▶ **Your instructions**: Once you find the line with "Zurück zur Startseite (77, 2298)", transcribe it and all the lines that follow to the end of the data, exactly as written; skip any pictures.

Start of Available data

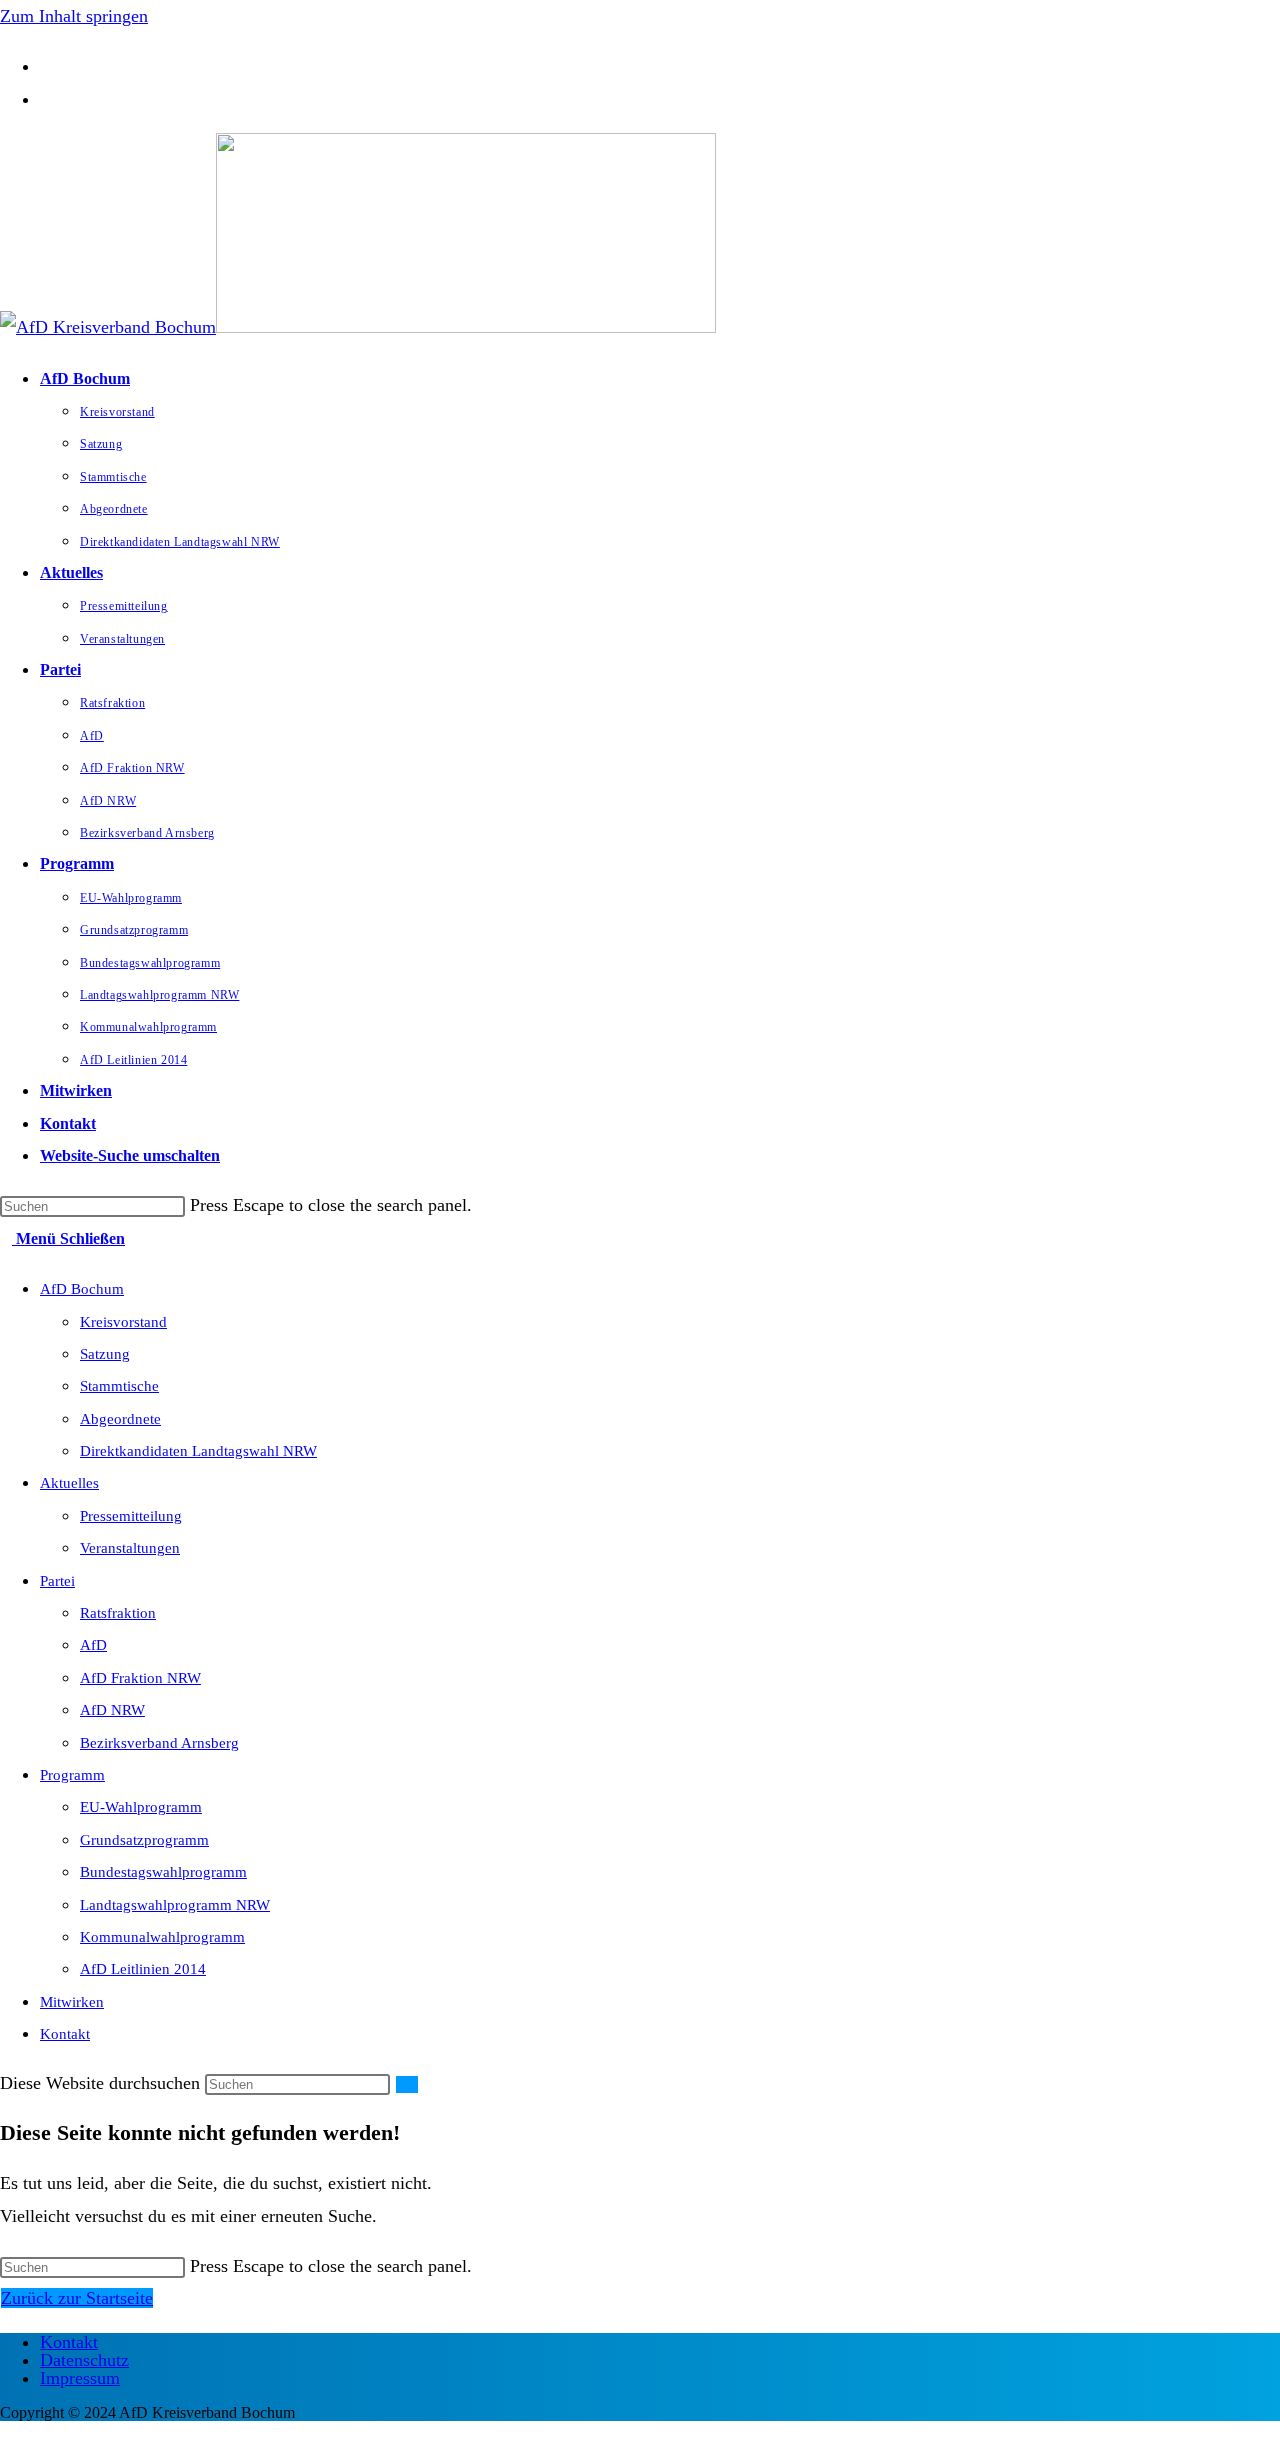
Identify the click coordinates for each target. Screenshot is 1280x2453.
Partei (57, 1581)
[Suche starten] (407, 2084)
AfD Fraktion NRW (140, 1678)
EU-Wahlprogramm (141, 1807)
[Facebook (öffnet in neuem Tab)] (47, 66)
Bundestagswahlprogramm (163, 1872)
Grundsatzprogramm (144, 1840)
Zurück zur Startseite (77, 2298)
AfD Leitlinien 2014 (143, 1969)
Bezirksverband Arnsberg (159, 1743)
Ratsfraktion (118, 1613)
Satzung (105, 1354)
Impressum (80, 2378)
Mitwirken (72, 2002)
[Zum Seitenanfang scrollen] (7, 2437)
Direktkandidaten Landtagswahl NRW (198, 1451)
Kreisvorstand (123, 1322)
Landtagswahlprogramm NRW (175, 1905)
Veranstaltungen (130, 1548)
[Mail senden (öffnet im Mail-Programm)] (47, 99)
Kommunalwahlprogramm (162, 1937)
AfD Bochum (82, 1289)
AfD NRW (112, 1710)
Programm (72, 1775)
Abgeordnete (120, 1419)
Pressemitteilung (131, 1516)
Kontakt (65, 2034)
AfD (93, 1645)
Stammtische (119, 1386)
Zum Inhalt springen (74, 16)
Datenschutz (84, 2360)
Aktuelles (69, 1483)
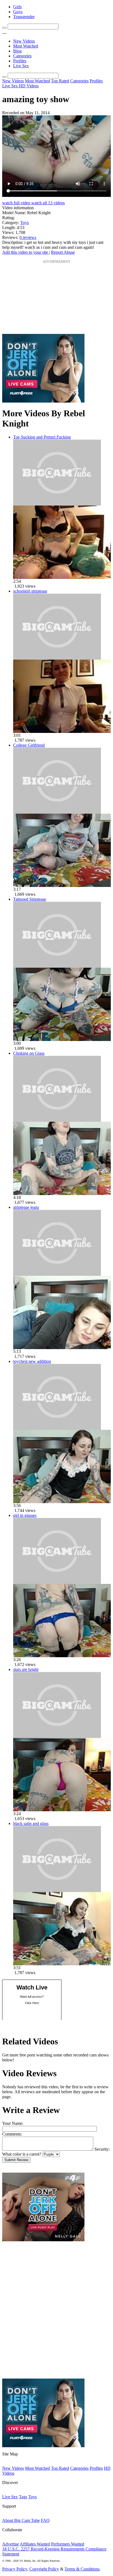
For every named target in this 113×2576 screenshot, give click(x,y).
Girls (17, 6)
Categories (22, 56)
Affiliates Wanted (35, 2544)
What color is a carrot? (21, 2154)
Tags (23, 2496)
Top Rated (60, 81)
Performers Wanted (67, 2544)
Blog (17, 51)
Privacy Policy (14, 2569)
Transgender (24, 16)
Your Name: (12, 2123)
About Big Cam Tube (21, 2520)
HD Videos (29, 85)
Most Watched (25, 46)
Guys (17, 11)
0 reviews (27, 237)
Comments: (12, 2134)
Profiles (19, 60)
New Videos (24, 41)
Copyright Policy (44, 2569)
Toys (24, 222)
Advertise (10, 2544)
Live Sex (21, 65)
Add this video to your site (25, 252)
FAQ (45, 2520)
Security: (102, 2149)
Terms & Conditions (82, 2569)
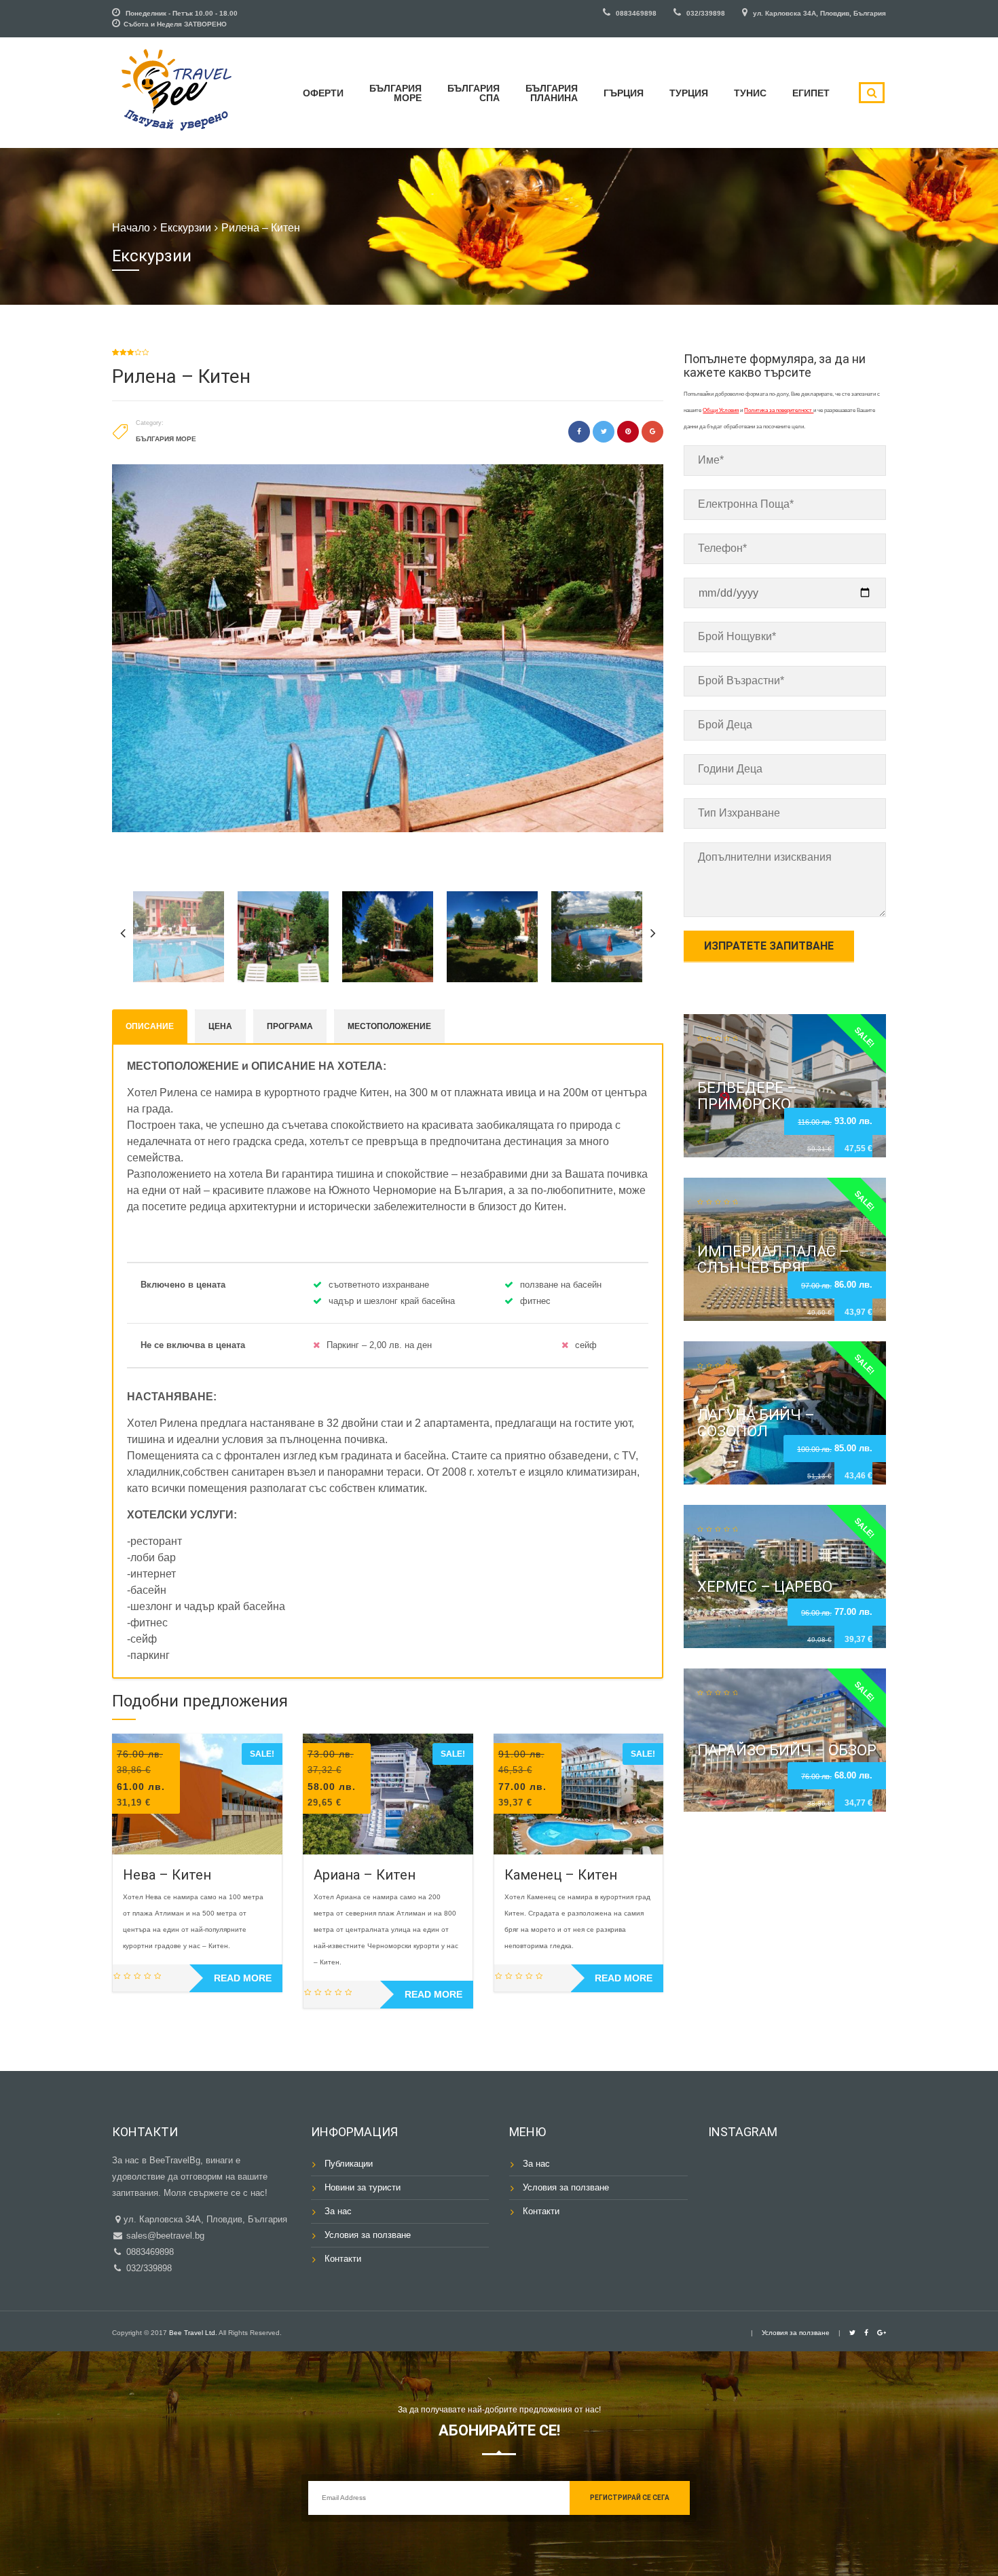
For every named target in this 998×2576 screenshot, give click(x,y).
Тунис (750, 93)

End of Available data

▶ **Answer for the task**:
Zurück zur Startseite (77, 2298)
AfD Leitlinien 2014 (143, 1969)
Bezirksverband Arnsberg (159, 1743)
Ratsfraktion (118, 1613)
Satzung (105, 1354)
Impressum (80, 2378)
Mitwirken (72, 2002)
[Zum Seitenanfang scrollen] (7, 2437)
Direktkandidaten Landtagswahl NRW (198, 1451)
Kreisvorstand (123, 1322)
Landtagswahlprogramm NRW (175, 1905)
Veranstaltungen (130, 1548)
[Mail senden (öffnet im Mail-Programm)] (47, 99)
Kommunalwahlprogramm (162, 1937)
AfD Bochum (82, 1289)
AfD NRW (112, 1710)
Programm (72, 1775)
Abgeordnete (120, 1419)
Pressemitteilung (131, 1516)
Kontakt (65, 2034)
AfD (93, 1645)
Stammtische (119, 1386)
Zum Inhalt springen (74, 16)
Datenschutz (84, 2360)
Aktuelles (69, 1483)
For every named target in this 113×2576 screenshot, give click(x,y).
Girls (17, 6)
Categories (22, 56)
Affiliates Wanted (35, 2544)
What color is a carrot? (21, 2154)
Tags (23, 2496)
Top Rated (60, 81)
Performers Wanted (67, 2544)
Blog (17, 51)
Privacy Policy (14, 2569)
Transgender (24, 16)
Your Name: (12, 2123)
About Big Cam Tube (21, 2520)
HD Videos (29, 85)
Most Watched (25, 46)
Guys (17, 11)
0 reviews (27, 237)
Comments: (12, 2134)
Profiles (19, 60)
New Videos (24, 41)
Copyright Policy (44, 2569)
Toys (24, 222)
Advertise (10, 2544)
Live Sex (21, 65)
Add this video to your site (25, 252)
FAQ (45, 2520)
Security: (102, 2149)
Terms & Conditions (82, 2569)
For every named target in this 998×2576 screenshot, give click(x,y).
Тунис (750, 93)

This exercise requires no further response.